Word Saturation – Day 956

Wide Angle of Tohickon – Photo: L. Weikel

Word Saturation

I’ve been noticing something odd about myself lately. I tend to be pretty self-reflective by nature. And by that I mean I revel in contemplating the bigger questions in life. And I treasure those occasions when I have the time and space to explore in my journal the musings that bubble up from deep within. Lately, though? I believe I’ve developed an acute case of word saturation.

That’s the best way I can think to describe it. I’ve noticed that when provided with opportunities to sit beside a roaring fire (or sometimes better yet, a fire that’s settled into itself, its embers practically begging contemplation), or plunked in the midst of a forest cacophony of cicadas, my mind almost involuntarily slips into neutral.

It’s as if the words are just too much anymore.

What words?

All of them.

This is a little disconcerting for someone who thinks of herself at least tangentially as a writer. But this word saturation is real. And I’ll be honest: it’s a little scary. Am I just tired? Is this a result of having to come up with words every single night for the past 956 days?

Contemplation Station – Photo: L. Weikel

Looking Ahead

Maybe I’m noticing this a bit more lately because I’ve felt circumstances prodding me to give serious thought to ‘What’s next?’ You know; I ask myself the same questions I pose here in these posts, such as ‘What do I want my life to look like or to include 19 years from now?’

Or a more short-term version: ‘What do I need to release and what do I want to cultivate in my life in the next six months?’

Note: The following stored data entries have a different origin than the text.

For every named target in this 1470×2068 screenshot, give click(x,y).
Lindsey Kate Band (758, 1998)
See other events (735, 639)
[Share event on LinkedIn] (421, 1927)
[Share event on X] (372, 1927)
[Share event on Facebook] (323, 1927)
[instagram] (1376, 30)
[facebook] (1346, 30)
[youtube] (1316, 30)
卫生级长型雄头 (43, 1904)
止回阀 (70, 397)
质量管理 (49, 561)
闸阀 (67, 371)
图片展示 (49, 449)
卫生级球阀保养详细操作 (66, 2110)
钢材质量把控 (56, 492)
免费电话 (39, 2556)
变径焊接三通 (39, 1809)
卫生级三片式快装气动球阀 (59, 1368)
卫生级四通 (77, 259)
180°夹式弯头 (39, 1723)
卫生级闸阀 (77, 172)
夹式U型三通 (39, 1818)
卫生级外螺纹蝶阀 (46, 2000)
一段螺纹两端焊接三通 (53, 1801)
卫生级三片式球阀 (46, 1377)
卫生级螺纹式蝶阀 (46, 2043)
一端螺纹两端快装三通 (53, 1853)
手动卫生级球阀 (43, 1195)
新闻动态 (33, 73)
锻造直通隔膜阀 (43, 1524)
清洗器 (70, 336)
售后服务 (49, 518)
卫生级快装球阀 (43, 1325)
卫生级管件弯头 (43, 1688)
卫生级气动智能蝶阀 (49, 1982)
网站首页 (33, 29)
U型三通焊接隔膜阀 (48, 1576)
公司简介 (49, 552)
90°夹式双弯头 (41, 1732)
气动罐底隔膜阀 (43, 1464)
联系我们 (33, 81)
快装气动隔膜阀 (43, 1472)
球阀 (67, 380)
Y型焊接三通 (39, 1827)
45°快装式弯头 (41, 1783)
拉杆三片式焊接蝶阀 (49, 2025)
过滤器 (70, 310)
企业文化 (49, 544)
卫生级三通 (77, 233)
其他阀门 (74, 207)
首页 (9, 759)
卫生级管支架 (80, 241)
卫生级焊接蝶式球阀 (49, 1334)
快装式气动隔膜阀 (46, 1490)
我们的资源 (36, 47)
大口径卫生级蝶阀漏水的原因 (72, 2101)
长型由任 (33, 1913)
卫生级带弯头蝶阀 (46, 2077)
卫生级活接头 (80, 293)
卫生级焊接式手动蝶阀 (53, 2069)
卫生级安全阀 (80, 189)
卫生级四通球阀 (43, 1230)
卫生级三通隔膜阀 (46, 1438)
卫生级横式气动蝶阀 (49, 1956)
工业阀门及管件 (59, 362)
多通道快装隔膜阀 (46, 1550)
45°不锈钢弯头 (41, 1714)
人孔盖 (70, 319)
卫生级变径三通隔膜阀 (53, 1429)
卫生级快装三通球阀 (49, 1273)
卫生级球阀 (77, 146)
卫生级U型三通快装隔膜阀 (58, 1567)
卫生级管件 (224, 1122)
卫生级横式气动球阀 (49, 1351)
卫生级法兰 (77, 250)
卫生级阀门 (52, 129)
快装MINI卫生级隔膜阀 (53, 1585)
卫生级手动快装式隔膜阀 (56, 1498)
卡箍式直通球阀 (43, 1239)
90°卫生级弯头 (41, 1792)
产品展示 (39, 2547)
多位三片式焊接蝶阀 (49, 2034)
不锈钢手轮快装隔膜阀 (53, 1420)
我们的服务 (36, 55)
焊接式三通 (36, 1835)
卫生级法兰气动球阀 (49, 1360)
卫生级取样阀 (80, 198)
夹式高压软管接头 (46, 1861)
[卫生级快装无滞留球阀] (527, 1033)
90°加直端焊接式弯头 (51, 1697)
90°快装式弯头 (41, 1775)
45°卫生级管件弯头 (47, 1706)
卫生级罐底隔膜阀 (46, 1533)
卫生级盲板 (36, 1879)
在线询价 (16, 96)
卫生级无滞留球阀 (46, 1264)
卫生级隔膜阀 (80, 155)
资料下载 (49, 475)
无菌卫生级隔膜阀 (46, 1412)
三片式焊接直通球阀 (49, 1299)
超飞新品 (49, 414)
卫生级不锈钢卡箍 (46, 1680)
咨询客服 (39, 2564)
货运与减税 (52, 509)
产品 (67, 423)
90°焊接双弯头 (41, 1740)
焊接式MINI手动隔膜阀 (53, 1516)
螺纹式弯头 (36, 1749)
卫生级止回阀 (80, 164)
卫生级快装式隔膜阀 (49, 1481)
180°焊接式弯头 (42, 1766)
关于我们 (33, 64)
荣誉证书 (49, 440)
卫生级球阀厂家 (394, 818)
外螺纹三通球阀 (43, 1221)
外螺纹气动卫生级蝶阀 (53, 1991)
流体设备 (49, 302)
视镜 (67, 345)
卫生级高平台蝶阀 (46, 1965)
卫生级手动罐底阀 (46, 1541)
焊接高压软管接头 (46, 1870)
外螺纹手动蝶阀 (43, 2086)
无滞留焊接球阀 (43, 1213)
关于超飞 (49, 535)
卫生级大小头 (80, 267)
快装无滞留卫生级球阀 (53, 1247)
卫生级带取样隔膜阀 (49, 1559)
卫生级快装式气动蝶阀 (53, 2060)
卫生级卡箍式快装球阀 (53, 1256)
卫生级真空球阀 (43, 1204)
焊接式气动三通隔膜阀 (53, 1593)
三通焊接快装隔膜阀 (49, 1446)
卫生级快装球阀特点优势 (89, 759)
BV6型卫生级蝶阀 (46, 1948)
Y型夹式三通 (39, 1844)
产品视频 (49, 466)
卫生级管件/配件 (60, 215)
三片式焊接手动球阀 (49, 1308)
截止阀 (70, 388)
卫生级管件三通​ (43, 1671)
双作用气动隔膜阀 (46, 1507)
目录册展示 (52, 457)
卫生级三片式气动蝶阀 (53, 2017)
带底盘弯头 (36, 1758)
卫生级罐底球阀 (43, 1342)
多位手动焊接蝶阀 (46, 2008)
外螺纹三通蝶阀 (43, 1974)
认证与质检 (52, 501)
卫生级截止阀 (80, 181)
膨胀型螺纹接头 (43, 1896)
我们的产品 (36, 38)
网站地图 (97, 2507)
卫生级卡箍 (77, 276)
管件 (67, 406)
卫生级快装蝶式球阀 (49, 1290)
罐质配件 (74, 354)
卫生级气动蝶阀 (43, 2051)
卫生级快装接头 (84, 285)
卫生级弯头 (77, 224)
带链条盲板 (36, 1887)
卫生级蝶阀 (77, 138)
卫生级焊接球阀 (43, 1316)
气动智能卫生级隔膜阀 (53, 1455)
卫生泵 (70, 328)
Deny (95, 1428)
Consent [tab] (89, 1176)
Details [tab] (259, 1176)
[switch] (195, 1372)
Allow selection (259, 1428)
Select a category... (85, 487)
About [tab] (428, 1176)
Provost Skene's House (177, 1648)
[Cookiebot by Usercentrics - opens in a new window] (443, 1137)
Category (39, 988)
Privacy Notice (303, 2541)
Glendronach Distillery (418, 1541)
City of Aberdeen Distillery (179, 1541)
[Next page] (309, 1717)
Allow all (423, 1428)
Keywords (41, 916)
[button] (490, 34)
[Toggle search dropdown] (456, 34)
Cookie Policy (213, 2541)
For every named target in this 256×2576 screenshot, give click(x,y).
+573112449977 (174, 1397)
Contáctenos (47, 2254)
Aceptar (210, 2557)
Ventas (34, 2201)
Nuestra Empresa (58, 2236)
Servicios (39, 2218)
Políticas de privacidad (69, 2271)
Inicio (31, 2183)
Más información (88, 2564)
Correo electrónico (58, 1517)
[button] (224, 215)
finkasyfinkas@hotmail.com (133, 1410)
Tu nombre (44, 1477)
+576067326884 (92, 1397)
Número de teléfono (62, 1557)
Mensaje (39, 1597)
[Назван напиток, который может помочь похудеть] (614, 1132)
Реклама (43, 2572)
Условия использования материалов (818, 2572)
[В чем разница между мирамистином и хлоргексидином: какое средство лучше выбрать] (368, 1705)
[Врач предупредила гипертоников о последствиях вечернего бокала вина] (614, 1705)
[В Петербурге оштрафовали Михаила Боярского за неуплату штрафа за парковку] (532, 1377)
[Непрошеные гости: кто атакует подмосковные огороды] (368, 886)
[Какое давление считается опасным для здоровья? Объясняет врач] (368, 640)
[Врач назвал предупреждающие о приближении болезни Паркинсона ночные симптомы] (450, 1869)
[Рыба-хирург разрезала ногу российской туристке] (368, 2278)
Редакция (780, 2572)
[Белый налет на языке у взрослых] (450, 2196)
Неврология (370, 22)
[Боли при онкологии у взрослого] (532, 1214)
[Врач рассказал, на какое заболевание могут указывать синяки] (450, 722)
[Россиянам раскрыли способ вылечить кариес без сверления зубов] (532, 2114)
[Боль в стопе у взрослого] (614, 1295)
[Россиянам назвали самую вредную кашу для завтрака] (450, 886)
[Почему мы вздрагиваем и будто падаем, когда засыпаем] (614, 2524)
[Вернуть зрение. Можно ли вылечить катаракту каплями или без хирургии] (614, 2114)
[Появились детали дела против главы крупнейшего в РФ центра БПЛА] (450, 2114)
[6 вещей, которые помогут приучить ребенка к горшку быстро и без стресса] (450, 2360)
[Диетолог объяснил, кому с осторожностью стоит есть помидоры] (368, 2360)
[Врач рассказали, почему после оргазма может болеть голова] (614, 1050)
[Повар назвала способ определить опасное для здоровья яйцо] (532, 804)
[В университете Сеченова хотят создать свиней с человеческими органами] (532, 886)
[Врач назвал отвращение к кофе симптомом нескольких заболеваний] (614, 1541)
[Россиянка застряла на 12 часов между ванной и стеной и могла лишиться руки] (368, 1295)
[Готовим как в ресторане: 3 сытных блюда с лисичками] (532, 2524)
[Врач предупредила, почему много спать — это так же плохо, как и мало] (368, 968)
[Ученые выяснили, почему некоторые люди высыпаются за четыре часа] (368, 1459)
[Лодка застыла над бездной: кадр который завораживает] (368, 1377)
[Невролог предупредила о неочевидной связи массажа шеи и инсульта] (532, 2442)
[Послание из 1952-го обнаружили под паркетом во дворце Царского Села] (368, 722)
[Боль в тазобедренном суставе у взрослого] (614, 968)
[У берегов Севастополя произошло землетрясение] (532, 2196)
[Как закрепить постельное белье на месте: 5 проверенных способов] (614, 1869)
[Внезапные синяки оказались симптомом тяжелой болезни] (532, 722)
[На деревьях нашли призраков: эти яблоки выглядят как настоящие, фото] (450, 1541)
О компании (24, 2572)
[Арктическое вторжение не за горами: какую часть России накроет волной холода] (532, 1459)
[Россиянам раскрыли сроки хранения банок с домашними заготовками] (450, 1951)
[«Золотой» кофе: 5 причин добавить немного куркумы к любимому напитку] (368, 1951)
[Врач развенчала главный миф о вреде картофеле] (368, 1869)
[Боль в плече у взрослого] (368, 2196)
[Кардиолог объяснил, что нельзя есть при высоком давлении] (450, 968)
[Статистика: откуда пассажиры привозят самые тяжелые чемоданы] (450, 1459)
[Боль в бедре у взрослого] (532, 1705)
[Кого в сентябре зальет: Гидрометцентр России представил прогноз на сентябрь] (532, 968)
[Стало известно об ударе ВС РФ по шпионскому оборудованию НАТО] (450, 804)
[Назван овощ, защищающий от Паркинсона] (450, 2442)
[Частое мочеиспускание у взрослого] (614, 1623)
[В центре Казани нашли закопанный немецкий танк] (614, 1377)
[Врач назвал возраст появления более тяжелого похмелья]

When I contemplate these questions, some of the usual suspects pop up in what I might consider to be a reflexive response. Good grief, some of those things I’d like to manifest I’ve been talking about for twenty years. Maybe I need to let them go for good?

Maybe I do.

So if I let them go, what’s left? Well. That demands some contemplation. And – aha. That’s when the word saturation sets in.

There’s a vast Universe out there. A lot of what I’ve been thinking seems…small. Perhaps silence is better.